La storia è ormai nota: un anno e mezzo di relazione, un crescendo di controllo, violenze, minacce, fino alla sera di martedì (14 ottobre) in cui lui, con una copia delle chiavi, è entrato in casa e l’ha uccisa con ventiquattro coltellate. Ma i nuovi dettagli che emergono dall’inchiesta aggiungono un quadro più ampio: calci, pugni, una pistola puntata alla pancia, la gelosia. E ovviamente il silenzio di Pamela, che le è costato la vita. Come riporta il Corriere, per il fidanzato, la procura ha chiesto la convalida del fermo e la custodia cautelare in carcere per omicidio pluriaggravato.
Un amore tossico
Pamela lo aveva conosciuto a marzo 2024, e nel giro di poche settimane si era trasferita a casa di lui. «Non le permetteva di vedere le amiche, né di sentirle – ha raccontato l’ex compagno della ragazza, agli inquirenti -. Le faceva usare sostanze psicotrope. Lui l’ha tempestata di calci e pugni durante una lite, e ha cercato di buttarla dal balcone». In pochi mesi, l’isolamento era diventato completo: viaggi finiti in percosse e gelosie diventate minacce pesanti.
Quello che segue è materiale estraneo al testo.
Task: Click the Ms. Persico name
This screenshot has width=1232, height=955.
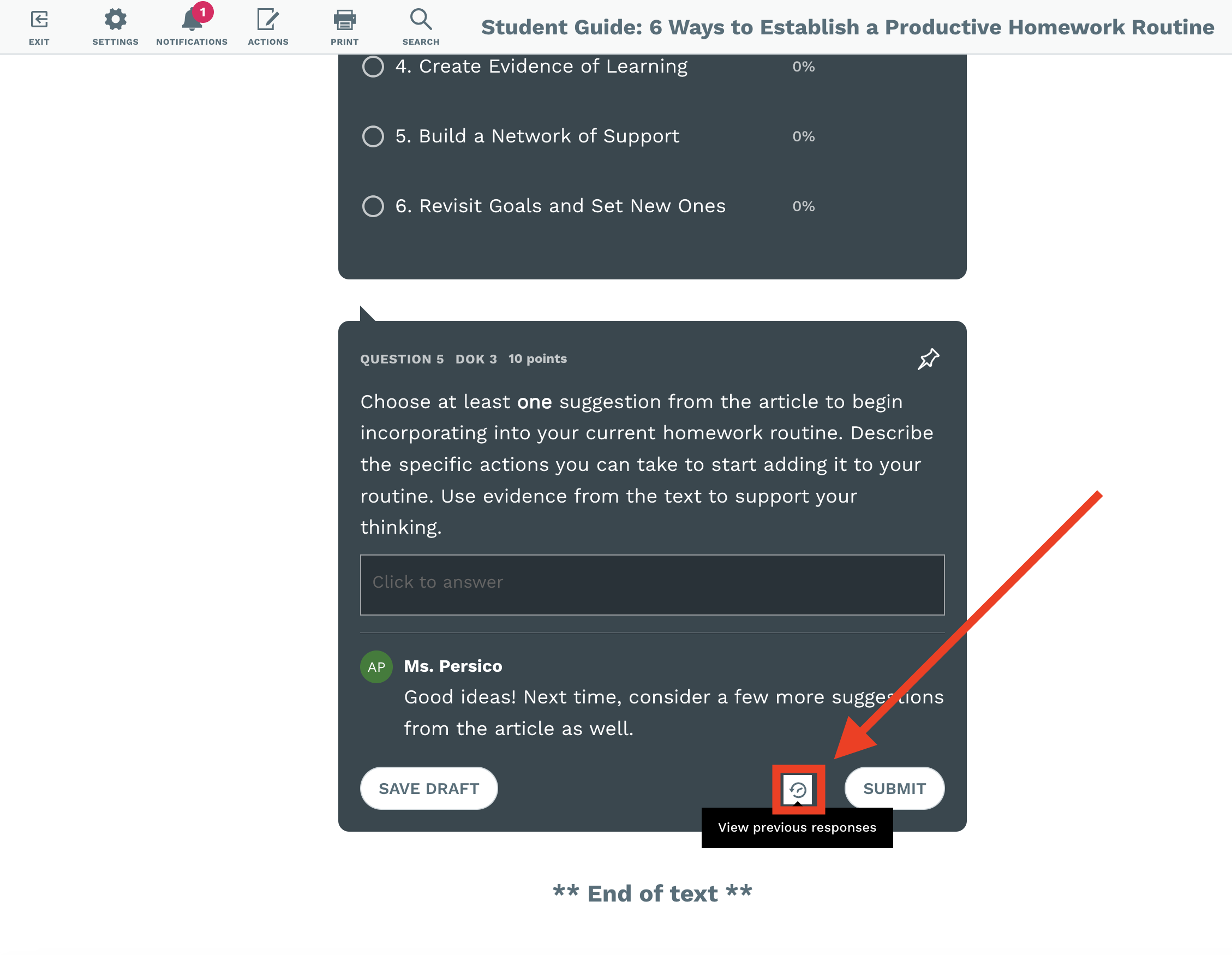Action: pos(453,666)
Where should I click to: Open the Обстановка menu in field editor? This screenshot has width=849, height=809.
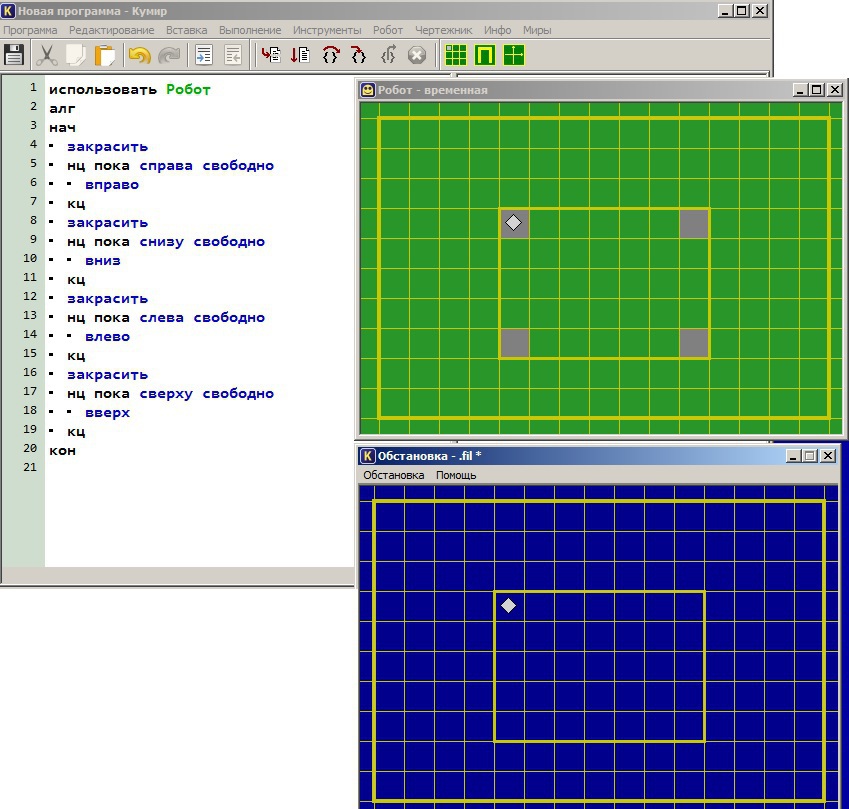(x=393, y=475)
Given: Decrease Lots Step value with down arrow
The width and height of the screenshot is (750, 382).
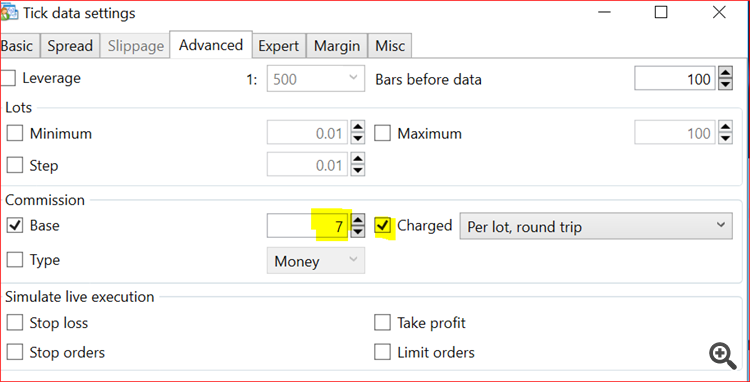Looking at the screenshot, I should pyautogui.click(x=358, y=170).
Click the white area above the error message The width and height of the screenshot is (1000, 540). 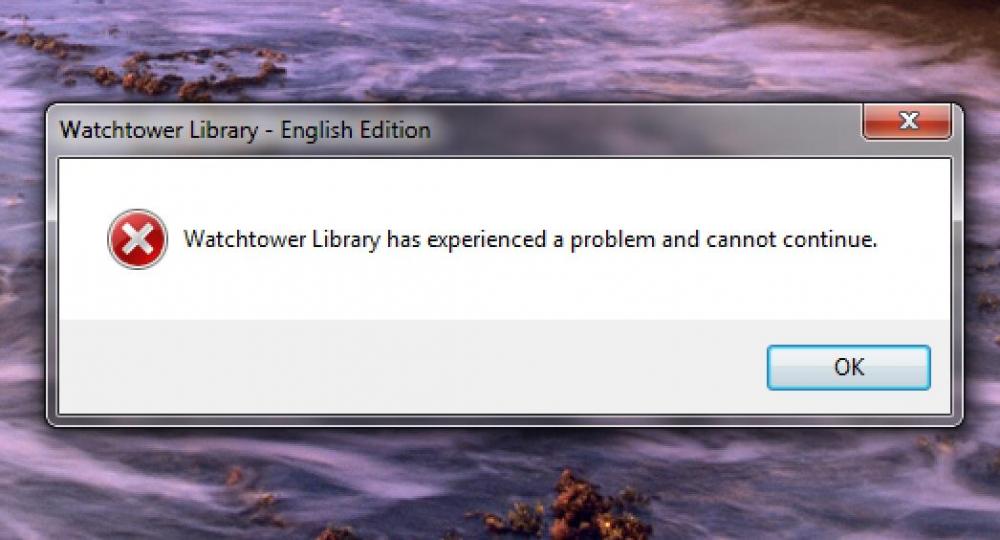504,188
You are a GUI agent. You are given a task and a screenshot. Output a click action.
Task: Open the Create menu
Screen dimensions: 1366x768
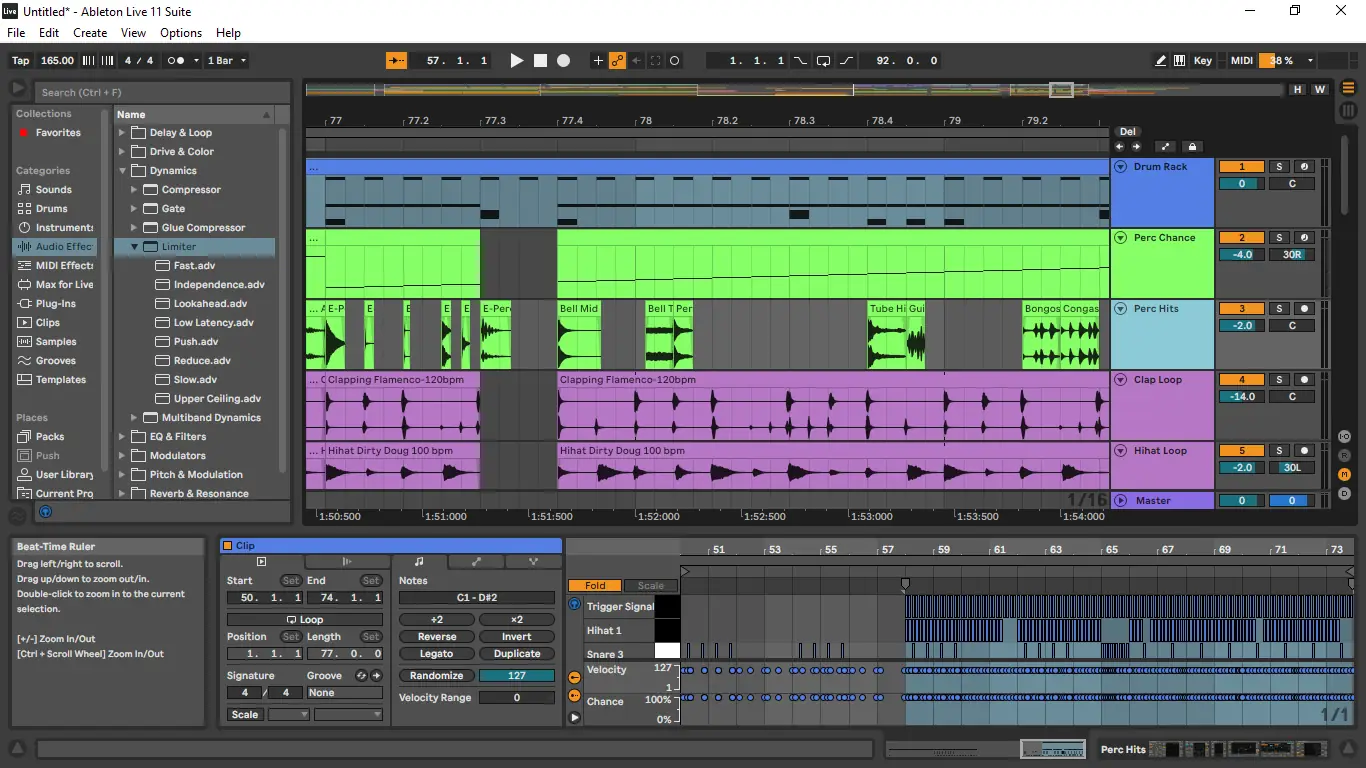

Un’amica, Nicole, ha dichiarato di aver ricevuto delle foto dei lividi che Pamela le mandava a febbraio: «Mi scriveva che lui si era arrabbiato per niente. Diceva che non sapeva più cosa fosse normale».
Lo aveva lasciato
In primavera aveva provato a lasciarlo. Ma lui l’aveva minacciata: «Se mi lasci, t’ammazzo. E ammazzo tua madre». Poi, come spesso accade, erano tornati insieme nell’illusione di una tregua. Ad agosto però le aveva puntato una pistola alla pancia.
Sabato scorso, durante una gita a Padova, l’aveva schiaffeggiata e aveva minacciato di ucciderle il cane. Dopo quel giorno, lei l’aveva cacciato di casa fino a martedì sera, quando è morta: lui aveva le chiavi di ingresso e l’ha uccisa con un coltello sotto gli occhi dei vicini, sul terrazzino della casa in cui viveva, in via Iglesias a Milano (quartiere Gorla).
Il passato di Soncin
Soncin non era nuovo ai tribunali. Nel 2010 era stato arrestato dalla Guardia di finanza di Ascoli per associazione a delinquere: una truffa milionaria sulle auto di lusso, società fittizie, evasione dell’Iva tra Germania e Italia. Tuttavia, nessuna denuncia da parte della fidanzata nei suoi confronti.
Non ha mai denunciato
Dopo ogni femminicidio la domanda è sempre la stessa: perché non ha denunciato? Pamela non lo ha fatto, neppure dopo l’intervento della polizia a maggio, quando una vicina l’aveva sentita chiedere aiuto dal citofono.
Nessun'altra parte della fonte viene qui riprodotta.